Spatial interpolation

In geostatistics the procedure of spatial interpolation is known as Kriging. That goes back to the inventor of Kriging, a South-African mining engineer called Dave Krige. He published the method in 1951. In many text books you will also find the term prediction, but be aware that Kriging is still based on the assumption that the variable is a random field. THerefore I prefer the term estimation and would label the Kriging method a BLUE, B est L inear U nbiased E stimator. In general terms, the objective is to estimate a variable at a location that was not observed using observations from close locations. Kriging is considered to be the best estimator, because we utilize the spatial structure described by a variogram to find suitable weights for averaging the observations at close locations.

Given a set of observation points s and observation values at these locations \(Z(s)\), it can already be stated that the estimation at an unobserved location \(Z^{*}(s_0)\) is a weighted mean:

\[Z^{*}(s_0) = \sum_{i=0}^N {\lambda}_i Z(s_i)\]

where \(N\) is the size of \(s\) and \(\lambda\) is the array of weights. This is what we want to calculate from a fitted variogram model.

Assumed that \(\lambda\) had already been calculated, estimating the prediction is pretty straightforward:

In [1]: Z_s = np.array([4.2, 6.1, 0.2, 0.7, 5.2])

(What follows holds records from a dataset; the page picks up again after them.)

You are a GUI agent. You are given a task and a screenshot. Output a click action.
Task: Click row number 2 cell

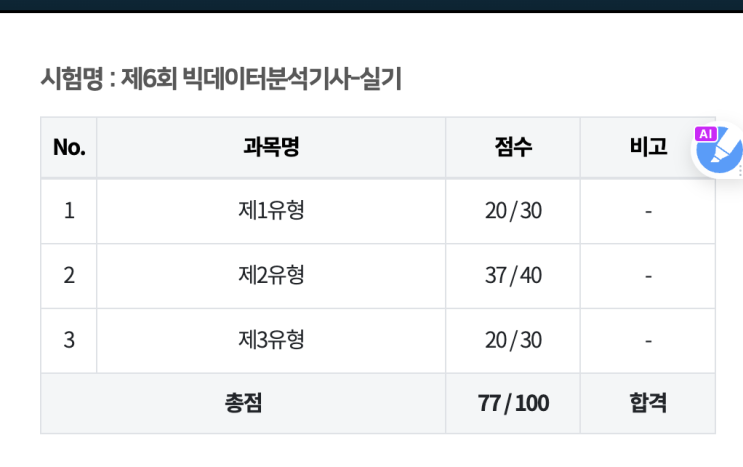click(69, 276)
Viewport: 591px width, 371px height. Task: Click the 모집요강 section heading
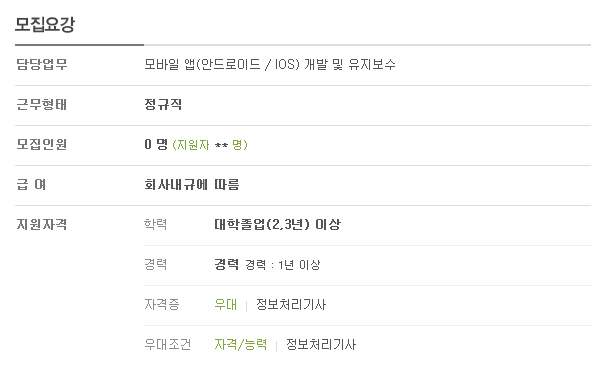tap(45, 25)
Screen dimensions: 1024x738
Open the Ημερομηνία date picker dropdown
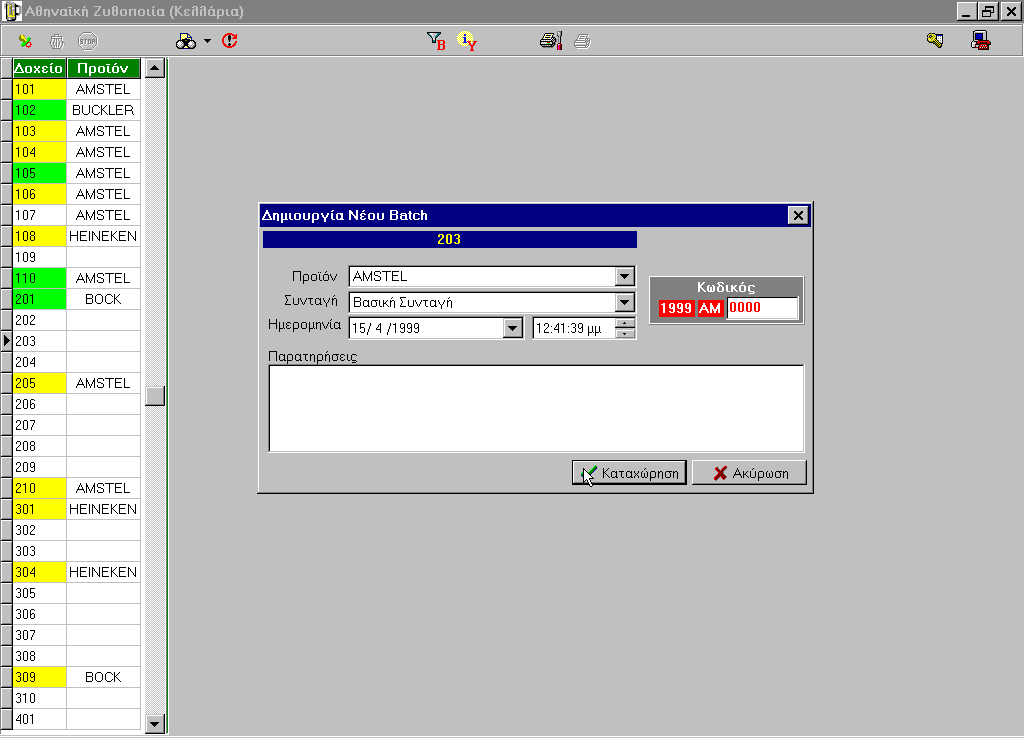point(512,328)
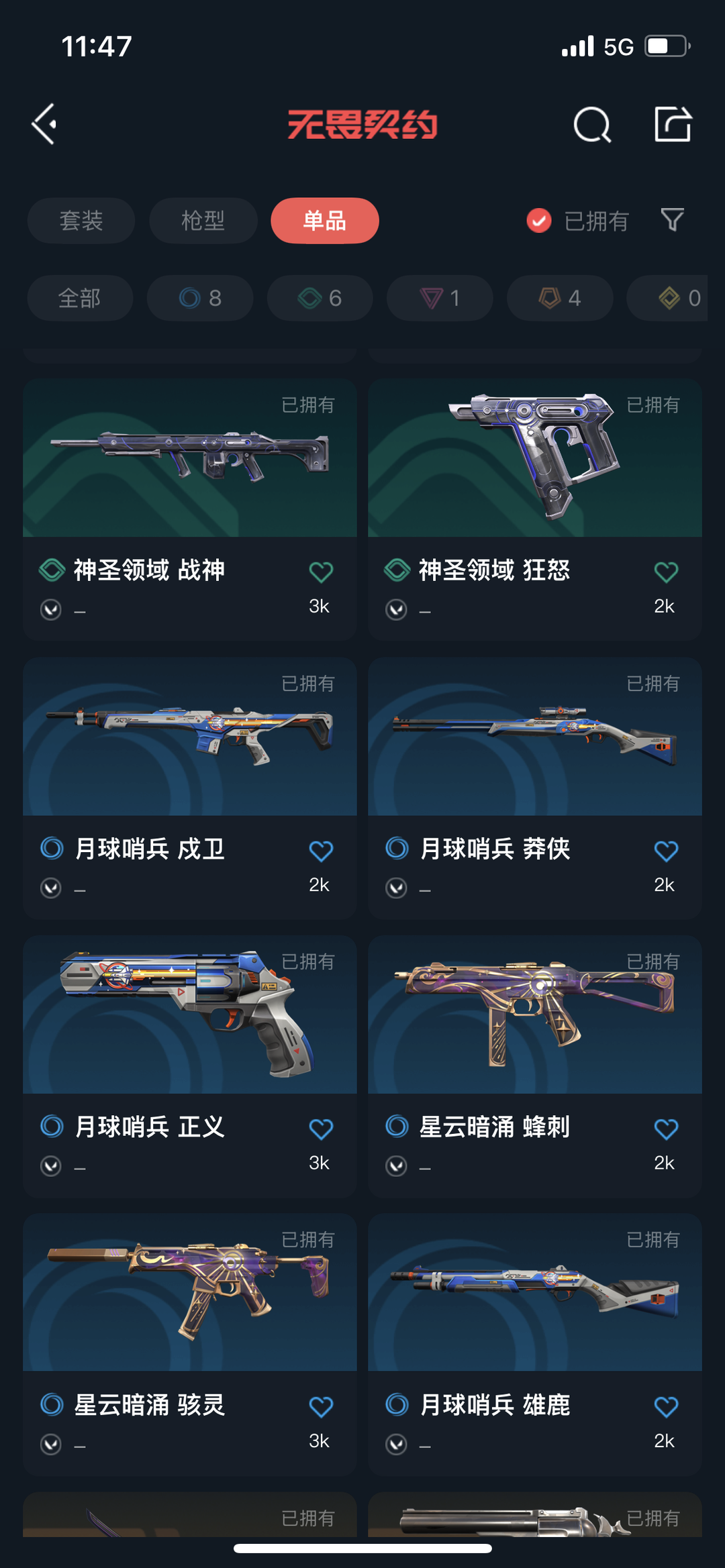The height and width of the screenshot is (1568, 725).
Task: Filter by pink tier chip showing 1
Action: pyautogui.click(x=440, y=298)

In [2]: lam = np.array([0.1, 0.3, 0.1, 0.1, 0.4])

# calculate the weighted mean
In [3]: np.sum(Z_s * lam)
Out[3]: 4.42

or shorter:

In [4]:
Out[4]: 4.42

In the example above the weights were just made up. Now we need to understand how this array of weights can be calculated.

Using a spatial model

Instead of just making up weights, we will now learn how we can utilize a variogram model to calculate the weights. At its core a variogram describes how point observations become more dissimilar with distance. Point distances can easily be calculated, not only for observed locations, but also for unobserved locations. As the variogram is only a function of distance, we can easily calculate a semi-variance value for any possible combination of point pairs.

Assume we have five close observations for an unobserved location, like in the example above. Instead of making up weights, we can use the semi-variance value as a weight, as a first shot. What we still need are locations and a variogram model. For both, we can just make something up.

In [5]: x = np.array([4.0, 2.0, 4.1, 0.3, 2.0])

In [6]: y = np.array([5.5, 1.2, 3.7, 2.0, 2.5])

In [7]: z = np.array([4.2, 6.1, 0.2, 0.7, 5.2])

In [8]: s0 = [2., 2.]

In [9]: distance_matrix = pdist([s0] + list(zip(x,y)))

In [10]: squareform(distance_matrix)
array([[0.   , 4.031, 0.8  , 2.702, 1.7  , 0.5  ],
       [4.031, 0.   , 4.742, 1.803, 5.093, 3.606],
       [0.8  , 4.742, 0.   , 3.265, 1.879, 1.3  ],
       [2.702, 1.803, 3.265, 0.   , 4.163, 2.419],
       [1.7  , 5.093, 1.879, 4.163, 0.   , 1.772],
       [0.5  , 3.606, 1.3  , 2.419, 1.772, 0.   ]])

Next, we build up a variogram model of spherical shape, that uses a effective range larger than the distances in the matrix. Otherwise, we would just calcualte the arithmetic mean.

In [11]: from skgstat.models import spherical

# range= 7. sill = 2. nugget = 0.
In [12]: model = lambda h: spherical(h, 7.0, 2.0, 0.0)

The distances to the first point s0 are the first 5 elements in the distance matrix. Therefore the semi-variances are calculated straightforward.

In [13]: variances = model(distance_matrix[:5])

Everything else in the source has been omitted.